• _About this task_
In the listing that follows, the range to quote begins at the line that has "The width and height of the screenshot is (689, 558)." and ends after the line that has "Task: Click the Salvar button in dialog"; quote it verbatim and add nothing.

• _Records shown_
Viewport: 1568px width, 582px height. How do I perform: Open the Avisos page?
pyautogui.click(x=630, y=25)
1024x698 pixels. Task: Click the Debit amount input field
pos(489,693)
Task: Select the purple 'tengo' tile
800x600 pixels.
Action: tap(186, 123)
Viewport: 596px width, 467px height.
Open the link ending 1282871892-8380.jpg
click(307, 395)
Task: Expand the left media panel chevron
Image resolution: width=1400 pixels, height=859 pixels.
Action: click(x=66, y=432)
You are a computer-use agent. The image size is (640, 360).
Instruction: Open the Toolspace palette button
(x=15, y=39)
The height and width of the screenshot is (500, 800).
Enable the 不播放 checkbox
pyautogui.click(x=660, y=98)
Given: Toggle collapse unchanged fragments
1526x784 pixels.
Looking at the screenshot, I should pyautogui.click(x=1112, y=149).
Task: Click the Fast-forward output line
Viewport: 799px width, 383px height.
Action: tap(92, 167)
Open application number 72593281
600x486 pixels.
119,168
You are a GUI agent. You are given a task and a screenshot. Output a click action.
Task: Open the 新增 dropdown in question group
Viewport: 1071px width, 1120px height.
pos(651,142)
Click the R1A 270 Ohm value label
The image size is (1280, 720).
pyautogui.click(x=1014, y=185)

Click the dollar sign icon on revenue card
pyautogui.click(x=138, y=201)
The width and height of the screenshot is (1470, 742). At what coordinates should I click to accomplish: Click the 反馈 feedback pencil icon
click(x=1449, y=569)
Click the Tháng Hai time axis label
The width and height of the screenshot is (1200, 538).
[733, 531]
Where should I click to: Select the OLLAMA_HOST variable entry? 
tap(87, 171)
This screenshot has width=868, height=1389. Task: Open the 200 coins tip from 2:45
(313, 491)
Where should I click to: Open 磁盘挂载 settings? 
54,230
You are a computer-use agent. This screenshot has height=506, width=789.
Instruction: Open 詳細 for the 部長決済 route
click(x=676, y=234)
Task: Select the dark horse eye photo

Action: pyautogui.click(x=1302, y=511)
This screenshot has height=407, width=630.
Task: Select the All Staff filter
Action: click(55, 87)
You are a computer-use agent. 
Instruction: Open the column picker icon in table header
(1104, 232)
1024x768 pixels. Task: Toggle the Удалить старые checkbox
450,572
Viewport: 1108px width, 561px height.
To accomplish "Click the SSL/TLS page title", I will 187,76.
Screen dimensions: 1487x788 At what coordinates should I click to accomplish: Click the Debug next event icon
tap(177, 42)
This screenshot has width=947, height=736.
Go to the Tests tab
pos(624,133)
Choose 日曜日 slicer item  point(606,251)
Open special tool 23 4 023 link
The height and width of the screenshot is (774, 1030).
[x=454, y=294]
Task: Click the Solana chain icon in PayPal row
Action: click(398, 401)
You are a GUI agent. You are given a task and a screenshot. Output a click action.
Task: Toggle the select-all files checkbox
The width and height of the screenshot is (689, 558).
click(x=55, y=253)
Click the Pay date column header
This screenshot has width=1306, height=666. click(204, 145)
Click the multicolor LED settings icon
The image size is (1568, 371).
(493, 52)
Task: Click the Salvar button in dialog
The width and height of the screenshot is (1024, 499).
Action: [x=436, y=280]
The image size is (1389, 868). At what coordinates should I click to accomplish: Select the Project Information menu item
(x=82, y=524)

• _Output of the task_
The width and height of the screenshot is (689, 558).
click(x=55, y=253)
Click the Pay date column header
This screenshot has width=1306, height=666. click(204, 145)
Click the multicolor LED settings icon
The image size is (1568, 371).
(493, 52)
Task: Click the Salvar button in dialog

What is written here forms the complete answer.